I bought some vacuum-packed salami at a farmer’s market on 4/28. I didn’t put it in the refrigerator when I got home because the lady who was selling it didn’t have it refrigerated; it was just sitting out on a table. Plus, you usually don’t have to refrigerate vacuum-packed pepperoni.
Today (5/3), I opened the salami and made a sandwich with it. It was a really good sandwich; it tasted a little “different”, but in a good way; in fact, it was the best salami I’ve ever eaten.
After polishing off my sammich, I got to thinking, and I went back to the refrigerator to check the package. There, in small but distinct letters at the bottom of the package, were the words KEEP REFRIGERATED. Into the trash went the remaining salami. Beads of sweat immediately appeared on my forehead.

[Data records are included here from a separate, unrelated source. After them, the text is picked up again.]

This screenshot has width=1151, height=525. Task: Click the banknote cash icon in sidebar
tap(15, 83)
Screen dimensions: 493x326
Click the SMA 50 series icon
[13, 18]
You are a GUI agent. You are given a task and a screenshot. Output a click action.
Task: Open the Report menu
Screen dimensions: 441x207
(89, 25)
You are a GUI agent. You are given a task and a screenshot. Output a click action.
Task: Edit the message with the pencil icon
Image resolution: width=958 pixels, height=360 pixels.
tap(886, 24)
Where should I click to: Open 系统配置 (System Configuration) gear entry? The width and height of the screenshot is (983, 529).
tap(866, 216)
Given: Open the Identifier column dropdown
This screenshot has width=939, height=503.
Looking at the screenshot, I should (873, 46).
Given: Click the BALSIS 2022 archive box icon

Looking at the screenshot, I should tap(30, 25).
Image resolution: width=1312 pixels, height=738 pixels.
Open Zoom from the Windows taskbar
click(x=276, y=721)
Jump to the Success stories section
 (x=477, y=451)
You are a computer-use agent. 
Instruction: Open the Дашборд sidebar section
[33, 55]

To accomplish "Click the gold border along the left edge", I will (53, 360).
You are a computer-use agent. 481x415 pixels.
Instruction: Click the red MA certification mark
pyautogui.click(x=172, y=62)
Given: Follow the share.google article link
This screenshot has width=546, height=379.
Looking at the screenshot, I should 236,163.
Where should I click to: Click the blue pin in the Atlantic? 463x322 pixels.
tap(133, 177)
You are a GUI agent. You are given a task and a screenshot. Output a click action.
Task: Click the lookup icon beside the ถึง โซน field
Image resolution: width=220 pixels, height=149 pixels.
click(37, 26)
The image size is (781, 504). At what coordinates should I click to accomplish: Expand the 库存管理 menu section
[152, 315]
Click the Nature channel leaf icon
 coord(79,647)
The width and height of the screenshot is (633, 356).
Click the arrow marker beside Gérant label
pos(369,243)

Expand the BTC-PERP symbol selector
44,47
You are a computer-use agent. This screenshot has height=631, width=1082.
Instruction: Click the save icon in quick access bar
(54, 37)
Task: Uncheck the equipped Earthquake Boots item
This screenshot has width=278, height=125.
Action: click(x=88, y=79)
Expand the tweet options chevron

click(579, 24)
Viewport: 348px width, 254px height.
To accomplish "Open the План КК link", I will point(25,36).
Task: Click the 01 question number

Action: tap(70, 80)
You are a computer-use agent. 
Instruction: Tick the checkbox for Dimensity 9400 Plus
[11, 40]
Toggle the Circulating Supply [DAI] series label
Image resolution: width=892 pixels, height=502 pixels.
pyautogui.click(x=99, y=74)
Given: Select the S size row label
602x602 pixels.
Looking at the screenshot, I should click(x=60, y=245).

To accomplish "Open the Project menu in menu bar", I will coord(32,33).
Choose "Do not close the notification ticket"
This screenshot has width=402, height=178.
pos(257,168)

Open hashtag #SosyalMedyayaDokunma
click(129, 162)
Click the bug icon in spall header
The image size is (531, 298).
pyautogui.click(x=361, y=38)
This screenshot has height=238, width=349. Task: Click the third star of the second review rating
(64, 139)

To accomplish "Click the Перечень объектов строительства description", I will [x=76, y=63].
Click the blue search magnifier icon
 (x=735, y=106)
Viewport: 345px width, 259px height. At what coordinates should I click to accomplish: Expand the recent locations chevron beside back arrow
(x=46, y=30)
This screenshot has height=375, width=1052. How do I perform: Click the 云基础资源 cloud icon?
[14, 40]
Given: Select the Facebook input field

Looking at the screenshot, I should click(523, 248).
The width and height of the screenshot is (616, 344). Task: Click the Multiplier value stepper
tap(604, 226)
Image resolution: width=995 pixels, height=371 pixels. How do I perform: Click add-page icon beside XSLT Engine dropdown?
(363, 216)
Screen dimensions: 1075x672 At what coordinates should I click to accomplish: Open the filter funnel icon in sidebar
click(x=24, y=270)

So, I’m opening the wagering. Background: I have a “nervous stomach”, but I haven’t actually thrown up since 1979. Will I puke, get explosive diarrhea and searing abdominal cramps, or somehow escape without injury?
“Sandwich Of Death” sounds like a Jack Chick tract.
Description: Mama Cass thought that rock n’ roll and free love was a good way to spend her life. But when she has a run-in with a ham sandwich she discovers that only Jesus is groovy.
Oh, pooh, MarxBoy. Mama Cass didn’t really die by choking on a ham sandwich. Jeez, don’t you watch Behind the Music? Unless, of course, you know that and it’s all a joke, in which case: Good one!
Oh, and City Gent, congratulations on cheating death.
sounds like somebody is getting in touch with his inner caveman. and one of the benefits of eating spoiled meat, provided it doesn’t kill you, is that you build up some awesome antibodies. I bet if you did this once a week for say a year, you could sell your refridgerator and save on the electric bill.
Salami, being a cured meat, pretty much keeps for awhile without refrigeration, especially if vac-packed. It’s after you open it that it should go in the fridge. Otherwise, in a couple weeks it might get moldy, but even then it probably wouldn’t kill you, except by cancer from eating too much nitrites.
Ya gotta remember that sausages were invented as a means of preserving meats; that they’re yummy was only a side benefit. By all means get some more!
May I join you on a brush with death? Eating pitta bread I thought the taste and texture were way off, but being hungry and stupid in equal amounts I waited until I had chewed it well and swallowed it before checking what remained only to find the other side cover in mould.